Count, in the entries, the lines with "will". Answer with the number only.

[[ DATA UNDER STUDY, beginning ]]

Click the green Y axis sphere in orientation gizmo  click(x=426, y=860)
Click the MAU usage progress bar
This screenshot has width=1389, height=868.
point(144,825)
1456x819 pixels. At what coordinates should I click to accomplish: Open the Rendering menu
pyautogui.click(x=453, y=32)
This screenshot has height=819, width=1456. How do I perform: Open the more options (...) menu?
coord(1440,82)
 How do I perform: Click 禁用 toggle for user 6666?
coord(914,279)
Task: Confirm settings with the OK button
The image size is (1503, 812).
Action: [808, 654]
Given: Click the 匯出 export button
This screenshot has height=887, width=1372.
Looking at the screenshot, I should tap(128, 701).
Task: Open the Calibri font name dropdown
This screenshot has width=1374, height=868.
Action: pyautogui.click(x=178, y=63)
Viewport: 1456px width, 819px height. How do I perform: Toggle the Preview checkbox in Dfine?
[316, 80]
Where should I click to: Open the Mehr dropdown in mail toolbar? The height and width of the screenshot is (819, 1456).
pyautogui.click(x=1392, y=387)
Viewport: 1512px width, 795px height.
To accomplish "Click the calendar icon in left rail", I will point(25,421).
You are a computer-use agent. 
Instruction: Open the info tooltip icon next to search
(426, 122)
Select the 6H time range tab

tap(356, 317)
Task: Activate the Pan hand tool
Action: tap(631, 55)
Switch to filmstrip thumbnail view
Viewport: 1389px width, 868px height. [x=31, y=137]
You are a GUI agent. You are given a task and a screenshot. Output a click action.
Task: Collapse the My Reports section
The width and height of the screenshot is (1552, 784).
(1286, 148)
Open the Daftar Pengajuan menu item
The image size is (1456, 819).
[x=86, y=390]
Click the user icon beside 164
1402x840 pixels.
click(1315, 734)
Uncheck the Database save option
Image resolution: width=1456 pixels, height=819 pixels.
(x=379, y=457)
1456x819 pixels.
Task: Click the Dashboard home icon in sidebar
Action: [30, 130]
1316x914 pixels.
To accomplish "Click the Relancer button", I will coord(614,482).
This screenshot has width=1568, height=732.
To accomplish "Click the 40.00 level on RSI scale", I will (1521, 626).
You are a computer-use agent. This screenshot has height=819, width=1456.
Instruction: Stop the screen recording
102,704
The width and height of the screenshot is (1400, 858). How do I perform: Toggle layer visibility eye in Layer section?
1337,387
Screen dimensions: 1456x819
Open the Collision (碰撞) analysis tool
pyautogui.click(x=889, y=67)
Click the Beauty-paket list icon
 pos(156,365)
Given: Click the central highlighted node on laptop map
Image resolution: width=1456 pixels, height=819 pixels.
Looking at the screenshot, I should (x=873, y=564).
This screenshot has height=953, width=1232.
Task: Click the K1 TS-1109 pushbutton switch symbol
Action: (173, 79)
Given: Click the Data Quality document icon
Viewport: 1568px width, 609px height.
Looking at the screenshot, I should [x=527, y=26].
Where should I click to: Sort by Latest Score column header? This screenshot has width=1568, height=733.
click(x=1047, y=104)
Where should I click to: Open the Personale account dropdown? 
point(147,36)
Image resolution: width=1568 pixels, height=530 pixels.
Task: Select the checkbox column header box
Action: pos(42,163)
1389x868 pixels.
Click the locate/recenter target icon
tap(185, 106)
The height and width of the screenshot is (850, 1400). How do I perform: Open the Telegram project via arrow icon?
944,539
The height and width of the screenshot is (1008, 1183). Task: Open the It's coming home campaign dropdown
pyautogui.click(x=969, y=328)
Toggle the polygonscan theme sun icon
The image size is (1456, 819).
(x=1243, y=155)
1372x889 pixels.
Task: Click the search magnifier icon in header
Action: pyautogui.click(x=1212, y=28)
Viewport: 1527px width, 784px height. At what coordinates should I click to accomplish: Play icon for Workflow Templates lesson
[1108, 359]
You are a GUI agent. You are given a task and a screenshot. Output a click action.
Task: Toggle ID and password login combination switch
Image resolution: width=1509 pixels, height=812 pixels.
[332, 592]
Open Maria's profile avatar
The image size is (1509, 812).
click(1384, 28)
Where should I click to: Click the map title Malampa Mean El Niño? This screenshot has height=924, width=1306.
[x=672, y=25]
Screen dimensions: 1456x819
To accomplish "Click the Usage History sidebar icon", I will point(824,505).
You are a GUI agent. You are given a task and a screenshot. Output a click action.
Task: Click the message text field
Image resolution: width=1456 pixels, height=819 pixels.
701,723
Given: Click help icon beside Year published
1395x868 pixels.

[[ DATA UNDER STUDY, end ]]

**WORKED SOLUTION:** 4